William Shakespeare’s Merchant of Venice is a comedy.

Yes. Hard to believe I know, but at the time it was written, and all the way up through the middle of the 20th century, audiences slapped their knees at the antics of Antonio and company pulling the wool over the eyes of the miserable money-loving miser Shylock (an awful Jewish stereotype personified by Shakespeare’s play).

During the course of the five-act play, the good citizens of Venice take out an enormous loan from Shylock, tease him in the street, speak proudly of spitting on his clothing, steal away his teenage daughter, renege on a rightfully lost wager by fixing a kangaroo court to their advantage, and, in one final insult, force him to convert to Christianity. Shylock is left penniless and humiliated.

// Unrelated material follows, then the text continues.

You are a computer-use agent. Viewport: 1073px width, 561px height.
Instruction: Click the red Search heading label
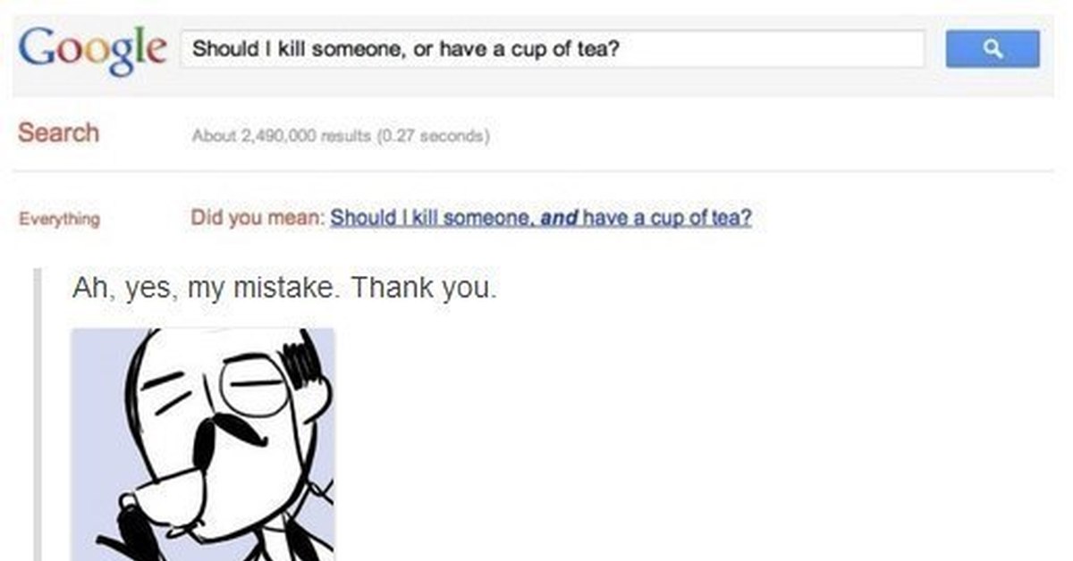point(58,133)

If none of that sounds funny it’s because it isn’t.

However, for hundreds of years it brought the house down with laughter. To put it into further perspective, The Merchant of Venice was the most-produced play in Germany from 1923 through 1945. The Holocaust would change all that. The Merchant of Venice would still be performed but seen though a much different lens. Excellent productions with Laurence Olivier, David Suchet, and Patrick Stewart as Shylock notwithstanding, the fifth act resolution is now particularly excruciating to watch.

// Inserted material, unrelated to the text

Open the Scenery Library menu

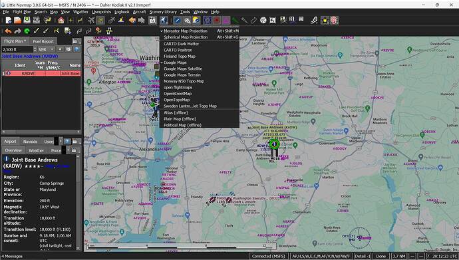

If you’re wondering what all this has to do with a popcorn sci-fi movie like Starship Troopers, it’s simple.

Just like audiences have grown after centuries to finally root for Shylock, when it comes to Starship Troopers you should have been rooting for the bugs.

For those of you unfamiliar with the 1997 cult sci-fi movie/franchise it follows a group of cadets who go off to war in the stars to fight against evil bugs who have been terrorizing Earth by launching plasma bombs from space that have the ability to disintegrate whole cities. The bugs in question are hideous, fast-moving spider-like creatures that eviscerate their foes without mercy. The never ending swarm of bugs seems like an insurmountable force, that is, until faced with the utmost bravery (mixed with a healthy dose of teenage stupidity) by a group of cadets ultimately led by the fresh-faced Johnny Rico played by the square-jawed Casper Van Dien.

Starship Troopers was fairly savaged by the critics for what looked on the surface like a 90210 version of Star Wars with CGI nightmare creatures. The critics called out the wooden acting, graphic violence, and gratuitous nudity in what they saw as an exploitative mess. But the critics were seeing exactly what Paul Verhoeven wanted them to see: fluff, boobs, and distraction, all the while getting you relaxed with images that you should have found extremely disturbing.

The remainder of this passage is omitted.